"The one 'hole' in my workflow has been OCR. For years, people have been able to scan a document and have it converted into real text. One of my old printers even came with OCR software included - for Windows of course. But when I've really needed OCR, I've just assumed that there were no high quality packages available for Linux. Recently I decided to find out for myself (a complete OCR virgin) what is available, how to use it, and what the results are like. I installed every free OCR package I could find, and
systematically tested them. They all work very differently, so I tried to design a simple test for my specific needs."
Member since:
2005-08-06
But like someone said earlier, it's more of a Man Vs Machine fight than Winvs*Nix fight.
I've been looking for proper software for converting images to text (bulk) and there simply isn't anything free which is relevant.
Now here how this should be done for those interested.

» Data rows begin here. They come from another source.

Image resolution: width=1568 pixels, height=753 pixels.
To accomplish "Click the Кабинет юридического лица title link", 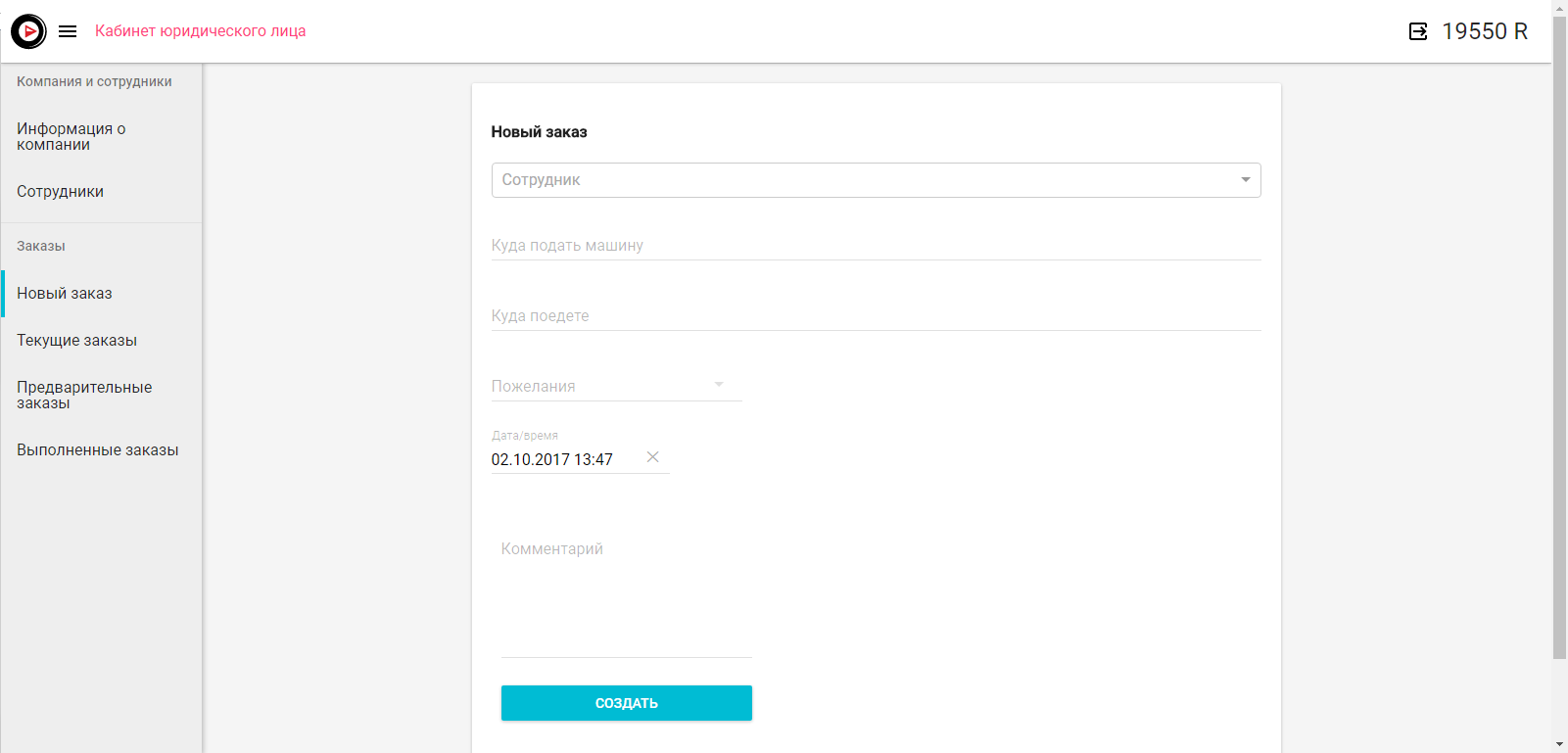I will (200, 31).
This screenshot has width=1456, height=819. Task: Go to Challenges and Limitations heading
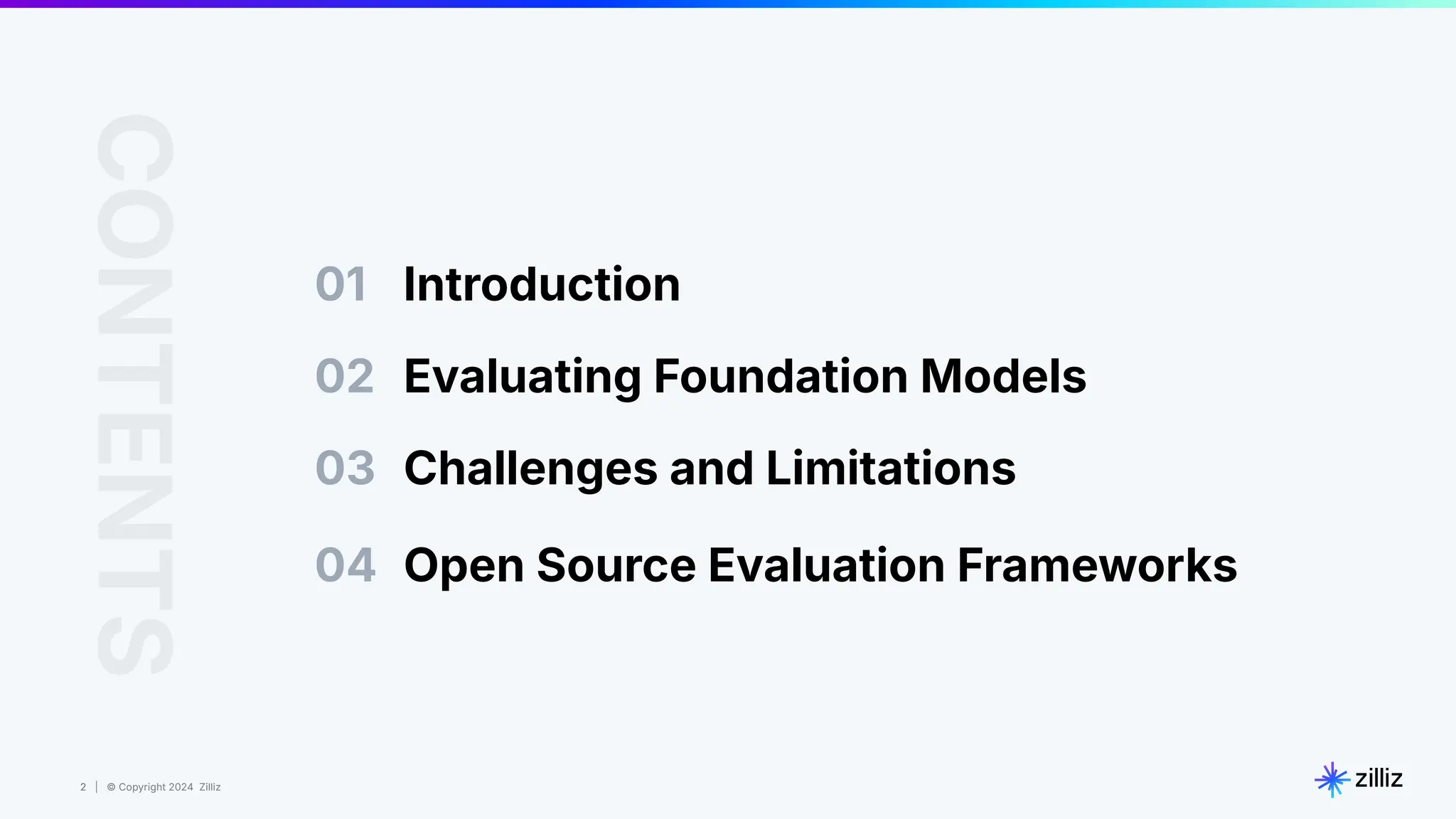[710, 469]
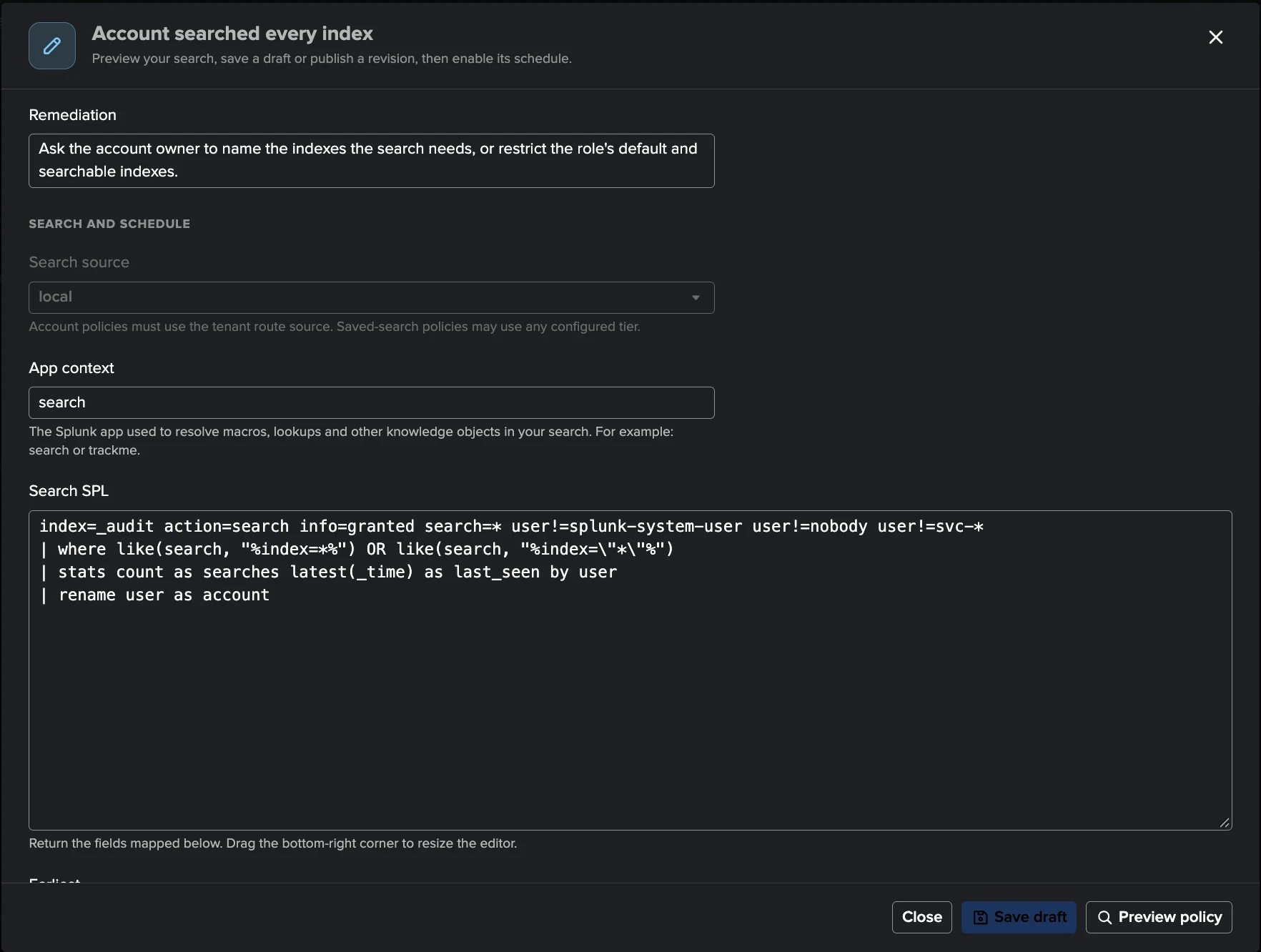Click the caret arrow in Search source field
The height and width of the screenshot is (952, 1261).
(x=696, y=297)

First of all, Neural networks and similar techniques can "teach" your box to handle handwritten stuff etc. So anyone building an OCR software has to be really good in this expertise. Secondly, a "training" part is obviously a need for these kind of softwares in order to get better.
There used to be a proprietary software called Eyes on Hands which has some really good features (Cost: 10 000$+).

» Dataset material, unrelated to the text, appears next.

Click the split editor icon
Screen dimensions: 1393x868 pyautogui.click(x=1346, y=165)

For instance, when scanning plenty of docs with numbers, you set up scan fields and say "here we'll have a number as input". Then it matches numbers or characters against what it thinks it is and lists all of them in a logic order in columns. Saying something like "We believe these are 9's in descending order based on likelyhood". Then you just look at it's interpretation and can easily correct what it has done wrong. By using AI/NEural NEts in the software, it can actually then get better at interpreting.
HOwever, as with any software.. I seem to have the experience that any "Niche software" which isn't of great value to sysadmins have very few OSS counterparts I'm afraid. Which is simply just sad =(.